A striking pattern of SZP localization in bovine cartilage, with load-bearing regions exhibiting increased SZP expression, was identified in a previous study (3). Regional SZP patterns were regulated by a mechanical shear force through transforming growth factor β receptor type I (TGFβRI) kinase activity and subsequent phospho-Smad2/3 activity, and were correlated with tribological behavior. Direct relationships were observed between the highest SZP expression, the maximum contact pressure, and the lowest friction coefficient. However, it is unknown whether regional SZP expression patterns also exist in human joints.

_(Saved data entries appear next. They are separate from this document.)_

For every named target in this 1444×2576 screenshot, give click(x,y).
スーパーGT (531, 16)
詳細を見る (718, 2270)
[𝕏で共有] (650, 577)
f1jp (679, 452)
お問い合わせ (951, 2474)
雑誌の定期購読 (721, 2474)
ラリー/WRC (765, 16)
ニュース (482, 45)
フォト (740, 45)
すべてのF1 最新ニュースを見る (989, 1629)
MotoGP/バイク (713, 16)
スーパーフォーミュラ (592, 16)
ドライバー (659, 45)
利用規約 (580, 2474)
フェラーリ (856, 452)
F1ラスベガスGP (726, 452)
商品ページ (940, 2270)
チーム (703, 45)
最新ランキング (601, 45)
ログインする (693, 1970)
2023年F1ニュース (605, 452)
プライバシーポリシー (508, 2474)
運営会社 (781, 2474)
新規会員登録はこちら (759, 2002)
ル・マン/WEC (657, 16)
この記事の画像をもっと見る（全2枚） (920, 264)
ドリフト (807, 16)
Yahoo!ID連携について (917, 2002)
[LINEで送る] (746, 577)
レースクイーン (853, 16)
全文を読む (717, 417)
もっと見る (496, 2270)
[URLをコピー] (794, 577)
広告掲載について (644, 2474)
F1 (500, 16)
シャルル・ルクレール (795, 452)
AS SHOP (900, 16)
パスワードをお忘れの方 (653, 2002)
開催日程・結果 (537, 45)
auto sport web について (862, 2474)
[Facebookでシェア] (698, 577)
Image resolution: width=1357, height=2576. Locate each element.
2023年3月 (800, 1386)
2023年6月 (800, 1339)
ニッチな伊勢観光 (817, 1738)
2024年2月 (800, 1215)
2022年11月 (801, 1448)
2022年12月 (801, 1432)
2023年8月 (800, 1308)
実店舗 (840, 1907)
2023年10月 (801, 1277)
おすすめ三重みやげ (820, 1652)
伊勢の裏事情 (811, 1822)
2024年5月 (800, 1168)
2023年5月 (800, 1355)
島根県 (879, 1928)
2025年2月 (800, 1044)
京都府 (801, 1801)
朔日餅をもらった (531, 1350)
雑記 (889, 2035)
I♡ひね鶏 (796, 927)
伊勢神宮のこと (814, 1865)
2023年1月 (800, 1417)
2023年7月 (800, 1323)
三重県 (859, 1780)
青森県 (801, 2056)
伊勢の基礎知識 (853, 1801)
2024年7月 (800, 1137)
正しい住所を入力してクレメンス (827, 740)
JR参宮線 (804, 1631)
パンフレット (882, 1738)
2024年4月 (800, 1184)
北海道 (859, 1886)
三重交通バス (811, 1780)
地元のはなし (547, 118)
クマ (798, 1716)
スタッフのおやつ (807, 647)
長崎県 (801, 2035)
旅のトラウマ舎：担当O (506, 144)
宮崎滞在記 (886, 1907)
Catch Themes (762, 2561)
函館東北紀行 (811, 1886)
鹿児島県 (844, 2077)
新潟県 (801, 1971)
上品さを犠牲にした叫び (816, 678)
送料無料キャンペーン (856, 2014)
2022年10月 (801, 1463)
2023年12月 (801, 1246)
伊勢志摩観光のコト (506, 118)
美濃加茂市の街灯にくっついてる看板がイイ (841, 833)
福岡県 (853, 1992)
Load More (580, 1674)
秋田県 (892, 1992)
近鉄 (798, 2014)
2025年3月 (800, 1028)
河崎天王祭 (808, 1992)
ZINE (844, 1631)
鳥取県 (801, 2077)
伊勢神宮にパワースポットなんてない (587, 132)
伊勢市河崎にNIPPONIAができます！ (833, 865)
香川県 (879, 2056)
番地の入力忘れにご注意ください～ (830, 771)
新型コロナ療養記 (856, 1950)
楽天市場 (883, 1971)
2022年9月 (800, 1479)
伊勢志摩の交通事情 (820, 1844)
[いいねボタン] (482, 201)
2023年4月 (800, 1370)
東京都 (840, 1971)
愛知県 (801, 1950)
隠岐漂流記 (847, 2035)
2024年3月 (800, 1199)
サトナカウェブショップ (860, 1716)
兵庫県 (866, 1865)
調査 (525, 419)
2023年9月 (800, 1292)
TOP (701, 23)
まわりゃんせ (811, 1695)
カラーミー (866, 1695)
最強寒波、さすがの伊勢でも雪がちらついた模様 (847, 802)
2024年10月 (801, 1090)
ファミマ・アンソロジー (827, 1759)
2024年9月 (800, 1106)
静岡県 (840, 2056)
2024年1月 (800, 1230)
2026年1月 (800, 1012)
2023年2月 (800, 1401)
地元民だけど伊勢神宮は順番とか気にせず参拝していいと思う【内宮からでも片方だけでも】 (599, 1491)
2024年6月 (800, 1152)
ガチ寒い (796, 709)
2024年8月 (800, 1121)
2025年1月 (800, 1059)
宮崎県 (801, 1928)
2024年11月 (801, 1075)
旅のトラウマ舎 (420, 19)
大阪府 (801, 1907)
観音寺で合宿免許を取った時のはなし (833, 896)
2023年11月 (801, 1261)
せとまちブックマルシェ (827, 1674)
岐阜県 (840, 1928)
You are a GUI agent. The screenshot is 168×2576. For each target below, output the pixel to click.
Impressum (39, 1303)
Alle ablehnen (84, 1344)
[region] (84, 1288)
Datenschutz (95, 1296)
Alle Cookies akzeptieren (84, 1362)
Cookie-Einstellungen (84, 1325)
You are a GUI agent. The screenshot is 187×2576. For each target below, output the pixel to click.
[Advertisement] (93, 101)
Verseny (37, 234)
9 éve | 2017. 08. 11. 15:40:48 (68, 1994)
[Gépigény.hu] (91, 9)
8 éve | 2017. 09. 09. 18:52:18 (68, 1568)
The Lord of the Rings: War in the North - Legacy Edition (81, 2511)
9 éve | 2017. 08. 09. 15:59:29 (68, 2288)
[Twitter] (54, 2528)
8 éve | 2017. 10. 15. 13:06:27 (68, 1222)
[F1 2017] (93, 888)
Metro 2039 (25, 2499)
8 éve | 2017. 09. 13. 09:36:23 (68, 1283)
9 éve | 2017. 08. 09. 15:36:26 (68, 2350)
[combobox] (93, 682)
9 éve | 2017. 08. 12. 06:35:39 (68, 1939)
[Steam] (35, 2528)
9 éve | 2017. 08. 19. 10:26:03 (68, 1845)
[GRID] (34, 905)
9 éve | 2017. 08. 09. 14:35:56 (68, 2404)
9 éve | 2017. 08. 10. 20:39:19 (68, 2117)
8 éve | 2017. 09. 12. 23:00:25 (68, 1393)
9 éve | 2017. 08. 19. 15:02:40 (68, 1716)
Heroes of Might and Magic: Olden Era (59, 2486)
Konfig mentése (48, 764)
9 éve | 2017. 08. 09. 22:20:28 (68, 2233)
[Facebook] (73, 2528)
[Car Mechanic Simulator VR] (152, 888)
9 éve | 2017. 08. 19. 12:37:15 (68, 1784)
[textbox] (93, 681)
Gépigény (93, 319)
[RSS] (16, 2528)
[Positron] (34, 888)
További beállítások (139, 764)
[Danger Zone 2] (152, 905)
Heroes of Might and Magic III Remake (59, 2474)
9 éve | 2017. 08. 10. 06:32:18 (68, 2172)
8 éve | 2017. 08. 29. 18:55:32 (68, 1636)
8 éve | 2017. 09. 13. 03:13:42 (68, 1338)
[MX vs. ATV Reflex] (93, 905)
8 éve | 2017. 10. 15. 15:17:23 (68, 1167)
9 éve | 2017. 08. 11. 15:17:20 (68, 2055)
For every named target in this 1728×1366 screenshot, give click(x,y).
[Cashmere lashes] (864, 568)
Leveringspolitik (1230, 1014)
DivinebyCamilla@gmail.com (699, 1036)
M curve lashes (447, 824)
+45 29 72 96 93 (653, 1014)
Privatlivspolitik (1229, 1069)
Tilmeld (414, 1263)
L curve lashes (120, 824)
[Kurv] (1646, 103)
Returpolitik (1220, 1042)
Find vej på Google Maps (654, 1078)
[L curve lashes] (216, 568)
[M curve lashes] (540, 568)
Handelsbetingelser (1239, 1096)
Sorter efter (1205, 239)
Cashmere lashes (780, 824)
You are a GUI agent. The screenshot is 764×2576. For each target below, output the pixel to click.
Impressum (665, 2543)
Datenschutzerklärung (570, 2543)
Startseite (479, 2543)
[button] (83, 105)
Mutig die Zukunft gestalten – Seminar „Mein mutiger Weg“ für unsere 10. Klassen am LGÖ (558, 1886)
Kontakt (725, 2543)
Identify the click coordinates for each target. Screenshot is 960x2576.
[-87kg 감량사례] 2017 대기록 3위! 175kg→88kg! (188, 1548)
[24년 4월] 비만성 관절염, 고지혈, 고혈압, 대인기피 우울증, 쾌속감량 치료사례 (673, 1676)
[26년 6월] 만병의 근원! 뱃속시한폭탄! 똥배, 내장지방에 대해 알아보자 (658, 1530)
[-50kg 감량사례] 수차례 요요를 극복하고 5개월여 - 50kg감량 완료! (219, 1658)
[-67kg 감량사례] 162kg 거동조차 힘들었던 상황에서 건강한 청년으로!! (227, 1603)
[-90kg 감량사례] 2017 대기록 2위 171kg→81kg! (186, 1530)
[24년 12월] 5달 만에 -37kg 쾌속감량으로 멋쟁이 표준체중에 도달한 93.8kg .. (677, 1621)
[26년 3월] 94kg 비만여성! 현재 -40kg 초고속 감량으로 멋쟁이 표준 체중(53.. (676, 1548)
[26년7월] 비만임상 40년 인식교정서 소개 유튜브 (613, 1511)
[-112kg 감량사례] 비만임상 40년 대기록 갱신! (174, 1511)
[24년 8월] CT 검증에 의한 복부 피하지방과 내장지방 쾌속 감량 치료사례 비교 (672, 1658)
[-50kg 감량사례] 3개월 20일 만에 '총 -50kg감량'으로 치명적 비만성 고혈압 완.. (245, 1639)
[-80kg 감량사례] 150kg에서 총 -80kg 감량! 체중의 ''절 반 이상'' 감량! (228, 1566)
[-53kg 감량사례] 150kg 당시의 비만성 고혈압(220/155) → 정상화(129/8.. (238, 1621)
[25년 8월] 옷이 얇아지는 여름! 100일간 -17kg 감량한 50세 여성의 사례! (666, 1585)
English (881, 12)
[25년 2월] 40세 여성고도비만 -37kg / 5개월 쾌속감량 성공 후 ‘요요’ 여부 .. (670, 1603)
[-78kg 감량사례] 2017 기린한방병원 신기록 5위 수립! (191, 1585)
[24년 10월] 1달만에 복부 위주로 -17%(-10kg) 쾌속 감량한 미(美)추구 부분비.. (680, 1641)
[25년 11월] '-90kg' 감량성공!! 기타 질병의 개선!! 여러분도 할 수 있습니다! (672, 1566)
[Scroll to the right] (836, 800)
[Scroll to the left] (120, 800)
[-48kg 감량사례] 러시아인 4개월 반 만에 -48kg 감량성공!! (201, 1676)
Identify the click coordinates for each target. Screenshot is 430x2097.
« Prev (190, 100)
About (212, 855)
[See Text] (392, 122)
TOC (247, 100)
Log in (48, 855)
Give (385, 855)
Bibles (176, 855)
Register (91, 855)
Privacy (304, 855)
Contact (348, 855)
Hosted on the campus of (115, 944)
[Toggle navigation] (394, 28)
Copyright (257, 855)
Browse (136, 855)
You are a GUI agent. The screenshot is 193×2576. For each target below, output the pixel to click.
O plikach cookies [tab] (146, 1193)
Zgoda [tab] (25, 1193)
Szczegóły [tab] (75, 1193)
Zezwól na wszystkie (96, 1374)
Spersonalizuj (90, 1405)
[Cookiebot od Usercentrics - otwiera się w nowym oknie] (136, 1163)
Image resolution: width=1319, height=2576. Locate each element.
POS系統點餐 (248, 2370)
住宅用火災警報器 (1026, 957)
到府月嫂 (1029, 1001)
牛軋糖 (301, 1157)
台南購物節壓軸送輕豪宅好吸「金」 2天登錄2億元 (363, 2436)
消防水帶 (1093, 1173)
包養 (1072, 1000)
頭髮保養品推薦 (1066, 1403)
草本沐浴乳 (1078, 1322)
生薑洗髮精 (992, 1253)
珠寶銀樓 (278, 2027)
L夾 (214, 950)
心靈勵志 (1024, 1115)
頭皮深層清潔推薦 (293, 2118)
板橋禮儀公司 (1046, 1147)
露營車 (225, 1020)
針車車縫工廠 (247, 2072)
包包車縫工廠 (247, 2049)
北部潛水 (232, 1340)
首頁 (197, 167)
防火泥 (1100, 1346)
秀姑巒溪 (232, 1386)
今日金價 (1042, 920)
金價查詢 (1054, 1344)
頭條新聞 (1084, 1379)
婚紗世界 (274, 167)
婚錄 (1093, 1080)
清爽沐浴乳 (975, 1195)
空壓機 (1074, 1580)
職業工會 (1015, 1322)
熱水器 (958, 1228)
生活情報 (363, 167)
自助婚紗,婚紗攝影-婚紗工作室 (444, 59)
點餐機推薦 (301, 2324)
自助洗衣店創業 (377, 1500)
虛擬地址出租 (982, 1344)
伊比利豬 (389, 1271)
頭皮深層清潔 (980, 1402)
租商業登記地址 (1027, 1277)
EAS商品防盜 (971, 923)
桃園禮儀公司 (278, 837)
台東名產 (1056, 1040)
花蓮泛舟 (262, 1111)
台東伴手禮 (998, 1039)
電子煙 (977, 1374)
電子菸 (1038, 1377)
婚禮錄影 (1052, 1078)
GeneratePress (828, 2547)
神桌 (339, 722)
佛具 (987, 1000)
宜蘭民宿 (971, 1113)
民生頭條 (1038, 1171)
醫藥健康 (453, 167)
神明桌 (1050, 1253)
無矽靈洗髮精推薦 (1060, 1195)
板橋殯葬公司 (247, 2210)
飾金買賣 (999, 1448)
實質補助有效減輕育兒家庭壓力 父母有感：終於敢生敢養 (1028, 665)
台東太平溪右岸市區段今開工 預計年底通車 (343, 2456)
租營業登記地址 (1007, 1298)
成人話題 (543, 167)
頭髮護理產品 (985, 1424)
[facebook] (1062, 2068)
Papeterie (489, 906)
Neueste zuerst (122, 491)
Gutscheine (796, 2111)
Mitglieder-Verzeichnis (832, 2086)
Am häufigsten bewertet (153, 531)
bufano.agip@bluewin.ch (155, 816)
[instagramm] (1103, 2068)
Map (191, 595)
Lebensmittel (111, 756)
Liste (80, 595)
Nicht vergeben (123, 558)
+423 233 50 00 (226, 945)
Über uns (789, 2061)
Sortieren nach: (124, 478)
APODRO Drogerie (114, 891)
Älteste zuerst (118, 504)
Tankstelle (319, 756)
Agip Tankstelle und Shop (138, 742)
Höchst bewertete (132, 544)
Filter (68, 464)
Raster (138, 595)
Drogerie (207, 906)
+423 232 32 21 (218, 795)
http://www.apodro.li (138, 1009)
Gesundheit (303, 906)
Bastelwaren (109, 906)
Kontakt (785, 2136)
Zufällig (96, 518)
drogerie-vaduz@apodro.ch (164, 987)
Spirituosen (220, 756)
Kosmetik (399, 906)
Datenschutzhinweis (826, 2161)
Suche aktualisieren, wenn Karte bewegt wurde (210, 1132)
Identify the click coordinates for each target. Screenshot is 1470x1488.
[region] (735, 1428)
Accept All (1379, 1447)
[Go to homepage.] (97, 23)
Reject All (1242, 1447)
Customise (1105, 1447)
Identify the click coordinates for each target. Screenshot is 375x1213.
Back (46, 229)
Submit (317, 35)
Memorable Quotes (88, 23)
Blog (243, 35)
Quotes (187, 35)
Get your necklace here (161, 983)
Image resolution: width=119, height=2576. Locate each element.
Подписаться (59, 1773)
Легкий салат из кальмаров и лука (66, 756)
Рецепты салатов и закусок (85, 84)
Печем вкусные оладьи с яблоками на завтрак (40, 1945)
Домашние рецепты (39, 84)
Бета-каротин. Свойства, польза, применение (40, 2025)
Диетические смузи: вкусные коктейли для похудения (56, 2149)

OA is a degenerative joint disease and the most common form of arthritis, affecting tens of millions of people in the US (4). The etiologies of this disease are largely unknown, but likely involve multiple factors, including a biochemical imbalance between catabolic and anabolic factors and a progressive surface degradation caused by mechanical wear (3). In the most extreme cases, the cartilage may be completely worn away, resulting in direct bone-to-bone contact that requires late-stage treatment strategies, including total knee arthroplasty. Although the decrease in synovial fluid lubricin concentration observed after anterior cruciate ligament injury may increase the risk of wear-induced joint damage due to the lack of effective boundary lubrication (5), whether SZP is present in cartilage and synovial fluid at advanced stages of OA is unknown. Thus, the objective of this study was to investigate the localization and concentration of SZP in the articular cartilage and synovial fluid of patients with advanced OA and to correlate the SZP content with the articular surface friction coefficient, OA severity, and levels of proinflammatory cytokines.
MATERIALS AND METHODS
Multiple human tissue sources were used to study joint biochemistry and tribology. Twenty-one patients (11 men and 10 women) with an average age of 66 years (range 44–79 years) who were undergoing elective surgery for joint replacement were included in the study and served as the primary tissue source. The study was approved by the Institutional Review Board of the University of California, Davis. Both osteochondral tissue and synovial fluid were collected at the time of surgery. Cylindrical osteochondral samples (with a diameter of 5 mm and a length of 5 mm) were harvested from standardized locations on the femur (lateral anterior, lateral posterior, medial anterior, and medial posterior) using a coring reamer and custom cutting jig (Figure 1A) (3). Lateral anterior and medial anterior locations were from joint regions of relatively high contact pressure, whereas lateral posterior and medial posterior locations were from joint regions of relatively low contact pressure. Major advantages with this approach are reduced (e.g., genetic) variation among multiple OA tissue donors and the possibility of sampling from a continuum of structural damage (minimal to advanced) within a single subject's joint. Thus, 3 samples from each location were used for protein quantification, histochemical analysis, and tribological testing (as described below). Samples were numerically labeled and stored at −80°C until used for further study.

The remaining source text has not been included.